** Opening Data shown block **
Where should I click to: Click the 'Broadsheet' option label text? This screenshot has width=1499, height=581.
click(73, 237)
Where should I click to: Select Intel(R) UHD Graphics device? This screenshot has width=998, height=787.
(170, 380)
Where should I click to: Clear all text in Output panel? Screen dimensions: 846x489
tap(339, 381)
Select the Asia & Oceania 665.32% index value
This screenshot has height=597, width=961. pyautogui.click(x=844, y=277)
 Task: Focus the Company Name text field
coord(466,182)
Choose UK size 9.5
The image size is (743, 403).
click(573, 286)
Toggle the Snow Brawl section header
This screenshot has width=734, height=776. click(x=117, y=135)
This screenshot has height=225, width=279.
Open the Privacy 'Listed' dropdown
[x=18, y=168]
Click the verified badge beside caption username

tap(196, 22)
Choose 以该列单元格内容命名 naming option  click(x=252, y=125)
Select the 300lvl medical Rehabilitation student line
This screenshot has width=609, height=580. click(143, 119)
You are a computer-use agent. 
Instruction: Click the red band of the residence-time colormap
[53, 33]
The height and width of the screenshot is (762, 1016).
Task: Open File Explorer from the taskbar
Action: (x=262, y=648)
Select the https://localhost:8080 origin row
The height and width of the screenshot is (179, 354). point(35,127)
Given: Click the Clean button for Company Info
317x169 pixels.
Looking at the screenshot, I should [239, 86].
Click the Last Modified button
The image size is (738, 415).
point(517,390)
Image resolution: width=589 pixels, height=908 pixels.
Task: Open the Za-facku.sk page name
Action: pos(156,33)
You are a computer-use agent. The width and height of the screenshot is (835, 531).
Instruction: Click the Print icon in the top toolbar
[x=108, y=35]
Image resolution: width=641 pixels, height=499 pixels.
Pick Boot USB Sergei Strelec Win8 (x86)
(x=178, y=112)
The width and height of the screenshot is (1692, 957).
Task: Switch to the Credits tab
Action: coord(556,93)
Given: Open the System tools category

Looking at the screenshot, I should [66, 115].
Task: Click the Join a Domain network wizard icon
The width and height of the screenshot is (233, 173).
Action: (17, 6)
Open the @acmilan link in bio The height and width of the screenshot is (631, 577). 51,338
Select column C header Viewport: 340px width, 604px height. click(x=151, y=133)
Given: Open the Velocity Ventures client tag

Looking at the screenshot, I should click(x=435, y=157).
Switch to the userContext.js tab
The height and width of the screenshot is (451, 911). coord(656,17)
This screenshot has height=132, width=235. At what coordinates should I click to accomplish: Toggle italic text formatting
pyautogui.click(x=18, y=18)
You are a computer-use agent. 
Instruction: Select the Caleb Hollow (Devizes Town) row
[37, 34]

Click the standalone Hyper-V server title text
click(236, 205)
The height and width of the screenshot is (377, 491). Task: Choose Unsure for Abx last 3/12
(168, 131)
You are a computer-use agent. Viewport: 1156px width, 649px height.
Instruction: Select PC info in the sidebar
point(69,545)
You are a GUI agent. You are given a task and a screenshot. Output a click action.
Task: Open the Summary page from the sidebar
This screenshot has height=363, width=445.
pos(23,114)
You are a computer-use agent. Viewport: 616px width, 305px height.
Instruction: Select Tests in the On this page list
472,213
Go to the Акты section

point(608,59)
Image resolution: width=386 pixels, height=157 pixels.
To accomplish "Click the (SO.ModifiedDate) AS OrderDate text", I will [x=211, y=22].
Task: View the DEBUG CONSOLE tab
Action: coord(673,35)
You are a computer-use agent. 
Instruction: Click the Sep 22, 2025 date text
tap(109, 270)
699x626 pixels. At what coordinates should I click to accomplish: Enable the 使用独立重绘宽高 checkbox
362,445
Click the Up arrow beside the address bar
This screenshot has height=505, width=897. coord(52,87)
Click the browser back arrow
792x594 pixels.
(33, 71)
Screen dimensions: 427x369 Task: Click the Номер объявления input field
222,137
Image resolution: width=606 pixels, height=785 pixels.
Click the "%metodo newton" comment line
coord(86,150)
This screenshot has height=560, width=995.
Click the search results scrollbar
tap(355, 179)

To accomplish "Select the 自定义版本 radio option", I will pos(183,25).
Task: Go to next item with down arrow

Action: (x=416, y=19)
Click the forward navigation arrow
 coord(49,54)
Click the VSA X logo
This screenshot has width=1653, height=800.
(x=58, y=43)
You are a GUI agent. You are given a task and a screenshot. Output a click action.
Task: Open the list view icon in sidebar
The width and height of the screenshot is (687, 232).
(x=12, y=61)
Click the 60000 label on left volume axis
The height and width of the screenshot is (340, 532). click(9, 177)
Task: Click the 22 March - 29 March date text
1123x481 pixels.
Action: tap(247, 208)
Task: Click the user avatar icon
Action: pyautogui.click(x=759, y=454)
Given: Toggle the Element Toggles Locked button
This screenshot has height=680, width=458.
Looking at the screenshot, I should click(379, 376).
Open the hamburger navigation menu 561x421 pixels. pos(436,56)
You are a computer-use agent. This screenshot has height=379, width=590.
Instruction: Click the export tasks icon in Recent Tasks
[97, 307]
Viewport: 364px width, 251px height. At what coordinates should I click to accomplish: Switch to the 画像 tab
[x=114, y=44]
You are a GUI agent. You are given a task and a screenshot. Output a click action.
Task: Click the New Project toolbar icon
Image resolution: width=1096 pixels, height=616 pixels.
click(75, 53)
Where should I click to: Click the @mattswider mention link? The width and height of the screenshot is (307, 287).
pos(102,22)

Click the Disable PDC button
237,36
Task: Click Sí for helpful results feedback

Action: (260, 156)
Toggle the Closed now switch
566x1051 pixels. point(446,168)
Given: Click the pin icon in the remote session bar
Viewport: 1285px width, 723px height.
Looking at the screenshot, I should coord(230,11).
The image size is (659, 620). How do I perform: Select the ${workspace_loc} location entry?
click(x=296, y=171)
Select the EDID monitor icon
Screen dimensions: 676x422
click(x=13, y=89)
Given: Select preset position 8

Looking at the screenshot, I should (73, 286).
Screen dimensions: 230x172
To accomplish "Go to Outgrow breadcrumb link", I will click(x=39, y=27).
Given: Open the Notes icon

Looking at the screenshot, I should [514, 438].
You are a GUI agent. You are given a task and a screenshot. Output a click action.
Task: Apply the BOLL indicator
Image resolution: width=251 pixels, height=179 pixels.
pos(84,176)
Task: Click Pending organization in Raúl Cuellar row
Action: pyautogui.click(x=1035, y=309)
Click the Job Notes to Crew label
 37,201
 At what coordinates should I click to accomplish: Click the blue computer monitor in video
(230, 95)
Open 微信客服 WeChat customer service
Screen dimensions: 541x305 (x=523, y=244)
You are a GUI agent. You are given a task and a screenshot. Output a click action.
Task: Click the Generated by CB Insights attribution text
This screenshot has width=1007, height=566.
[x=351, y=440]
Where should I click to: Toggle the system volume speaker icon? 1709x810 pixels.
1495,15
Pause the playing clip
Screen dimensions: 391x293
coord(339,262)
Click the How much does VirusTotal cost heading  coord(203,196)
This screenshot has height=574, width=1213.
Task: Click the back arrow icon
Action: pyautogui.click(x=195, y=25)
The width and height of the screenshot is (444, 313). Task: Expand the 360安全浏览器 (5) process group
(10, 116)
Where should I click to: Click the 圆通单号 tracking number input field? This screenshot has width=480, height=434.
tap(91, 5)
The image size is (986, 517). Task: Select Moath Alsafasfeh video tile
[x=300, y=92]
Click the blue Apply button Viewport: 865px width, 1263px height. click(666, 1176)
** Closing Data shown block **
Only an exact copy of the data above will do.

**Answer space**
Where should I click to: Click the 'Broadsheet' option label text? This screenshot has width=1499, height=581.
click(73, 237)
Where should I click to: Select Intel(R) UHD Graphics device? This screenshot has width=998, height=787.
(170, 380)
Where should I click to: Clear all text in Output panel? Screen dimensions: 846x489
tap(339, 381)
Select the Asia & Oceania 665.32% index value
This screenshot has height=597, width=961. pyautogui.click(x=844, y=277)
 Task: Focus the Company Name text field
coord(466,182)
Choose UK size 9.5
The image size is (743, 403).
click(573, 286)
Toggle the Snow Brawl section header
This screenshot has width=734, height=776. click(x=117, y=135)
This screenshot has height=225, width=279.
Open the Privacy 'Listed' dropdown
[x=18, y=168]
Click the verified badge beside caption username

tap(196, 22)
Choose 以该列单元格内容命名 naming option  click(x=252, y=125)
Select the 300lvl medical Rehabilitation student line
This screenshot has width=609, height=580. click(143, 119)
You are a computer-use agent. 
Instruction: Click the red band of the residence-time colormap
[53, 33]
The height and width of the screenshot is (762, 1016).
Task: Open File Explorer from the taskbar
Action: (x=262, y=648)
Select the https://localhost:8080 origin row
The height and width of the screenshot is (179, 354). point(35,127)
Given: Click the Clean button for Company Info
317x169 pixels.
Looking at the screenshot, I should [239, 86].
Click the Last Modified button
The image size is (738, 415).
point(517,390)
Image resolution: width=589 pixels, height=908 pixels.
Task: Open the Za-facku.sk page name
Action: pos(156,33)
You are a computer-use agent. The width and height of the screenshot is (835, 531).
Instruction: Click the Print icon in the top toolbar
[x=108, y=35]
Image resolution: width=641 pixels, height=499 pixels.
Pick Boot USB Sergei Strelec Win8 (x86)
(x=178, y=112)
The width and height of the screenshot is (1692, 957).
Task: Switch to the Credits tab
Action: coord(556,93)
Given: Open the System tools category

Looking at the screenshot, I should [66, 115].
Task: Click the Join a Domain network wizard icon
The width and height of the screenshot is (233, 173).
Action: (17, 6)
Open the @acmilan link in bio The height and width of the screenshot is (631, 577). 51,338
Select column C header Viewport: 340px width, 604px height. click(x=151, y=133)
Given: Open the Velocity Ventures client tag

Looking at the screenshot, I should click(x=435, y=157).
Switch to the userContext.js tab
The height and width of the screenshot is (451, 911). coord(656,17)
This screenshot has height=132, width=235. At what coordinates should I click to accomplish: Toggle italic text formatting
pyautogui.click(x=18, y=18)
You are a computer-use agent. 
Instruction: Select the Caleb Hollow (Devizes Town) row
[37, 34]

Click the standalone Hyper-V server title text
click(236, 205)
The height and width of the screenshot is (377, 491). Task: Choose Unsure for Abx last 3/12
(168, 131)
You are a computer-use agent. Viewport: 1156px width, 649px height.
Instruction: Select PC info in the sidebar
point(69,545)
You are a GUI agent. You are given a task and a screenshot. Output a click action.
Task: Open the Summary page from the sidebar
This screenshot has height=363, width=445.
pos(23,114)
You are a computer-use agent. Viewport: 616px width, 305px height.
Instruction: Select Tests in the On this page list
472,213
Go to the Акты section

point(608,59)
Image resolution: width=386 pixels, height=157 pixels.
To accomplish "Click the (SO.ModifiedDate) AS OrderDate text", I will [x=211, y=22].
Task: View the DEBUG CONSOLE tab
Action: coord(673,35)
You are a computer-use agent. 
Instruction: Click the Sep 22, 2025 date text
tap(109, 270)
699x626 pixels. At what coordinates should I click to accomplish: Enable the 使用独立重绘宽高 checkbox
362,445
Click the Up arrow beside the address bar
This screenshot has height=505, width=897. coord(52,87)
Click the browser back arrow
792x594 pixels.
(33, 71)
Screen dimensions: 427x369 Task: Click the Номер объявления input field
222,137
Image resolution: width=606 pixels, height=785 pixels.
Click the "%metodo newton" comment line
coord(86,150)
This screenshot has height=560, width=995.
Click the search results scrollbar
tap(355, 179)

To accomplish "Select the 自定义版本 radio option", I will pos(183,25).
Task: Go to next item with down arrow

Action: (x=416, y=19)
Click the forward navigation arrow
 coord(49,54)
Click the VSA X logo
This screenshot has width=1653, height=800.
(x=58, y=43)
You are a GUI agent. You are given a task and a screenshot. Output a click action.
Task: Open the list view icon in sidebar
The width and height of the screenshot is (687, 232).
(x=12, y=61)
Click the 60000 label on left volume axis
The height and width of the screenshot is (340, 532). click(9, 177)
Task: Click the 22 March - 29 March date text
1123x481 pixels.
Action: tap(247, 208)
Task: Click the user avatar icon
Action: pyautogui.click(x=759, y=454)
Given: Toggle the Element Toggles Locked button
This screenshot has height=680, width=458.
Looking at the screenshot, I should click(379, 376).
Open the hamburger navigation menu 561x421 pixels. pos(436,56)
You are a computer-use agent. This screenshot has height=379, width=590.
Instruction: Click the export tasks icon in Recent Tasks
[97, 307]
Viewport: 364px width, 251px height. At what coordinates should I click to accomplish: Switch to the 画像 tab
[x=114, y=44]
You are a GUI agent. You are given a task and a screenshot. Output a click action.
Task: Click the New Project toolbar icon
Image resolution: width=1096 pixels, height=616 pixels.
click(75, 53)
Where should I click to: Click the @mattswider mention link? The width and height of the screenshot is (307, 287).
pos(102,22)

Click the Disable PDC button
237,36
Task: Click Sí for helpful results feedback

Action: (260, 156)
Toggle the Closed now switch
566x1051 pixels. point(446,168)
Given: Click the pin icon in the remote session bar
Viewport: 1285px width, 723px height.
Looking at the screenshot, I should coord(230,11).
The image size is (659, 620). How do I perform: Select the ${workspace_loc} location entry?
click(x=296, y=171)
Select the EDID monitor icon
Screen dimensions: 676x422
click(x=13, y=89)
Given: Select preset position 8

Looking at the screenshot, I should (73, 286).
Screen dimensions: 230x172
To accomplish "Go to Outgrow breadcrumb link", I will click(x=39, y=27).
Given: Open the Notes icon

Looking at the screenshot, I should [514, 438].
You are a GUI agent. You are given a task and a screenshot. Output a click action.
Task: Apply the BOLL indicator
Image resolution: width=251 pixels, height=179 pixels.
pos(84,176)
Task: Click Pending organization in Raúl Cuellar row
Action: pyautogui.click(x=1035, y=309)
Click the Job Notes to Crew label
 37,201
 At what coordinates should I click to accomplish: Click the blue computer monitor in video
(230, 95)
Open 微信客服 WeChat customer service
Screen dimensions: 541x305 (x=523, y=244)
You are a GUI agent. You are given a task and a screenshot. Output a click action.
Task: Click the Generated by CB Insights attribution text
This screenshot has width=1007, height=566.
[x=351, y=440]
Where should I click to: Toggle the system volume speaker icon? 1709x810 pixels.
1495,15
Pause the playing clip
Screen dimensions: 391x293
coord(339,262)
Click the How much does VirusTotal cost heading  coord(203,196)
This screenshot has height=574, width=1213.
Task: Click the back arrow icon
Action: pyautogui.click(x=195, y=25)
The width and height of the screenshot is (444, 313). Task: Expand the 360安全浏览器 (5) process group
(10, 116)
Where should I click to: Click the 圆通单号 tracking number input field? This screenshot has width=480, height=434.
tap(91, 5)
The image size is (986, 517). Task: Select Moath Alsafasfeh video tile
[x=300, y=92]
Click the blue Apply button Viewport: 865px width, 1263px height. click(666, 1176)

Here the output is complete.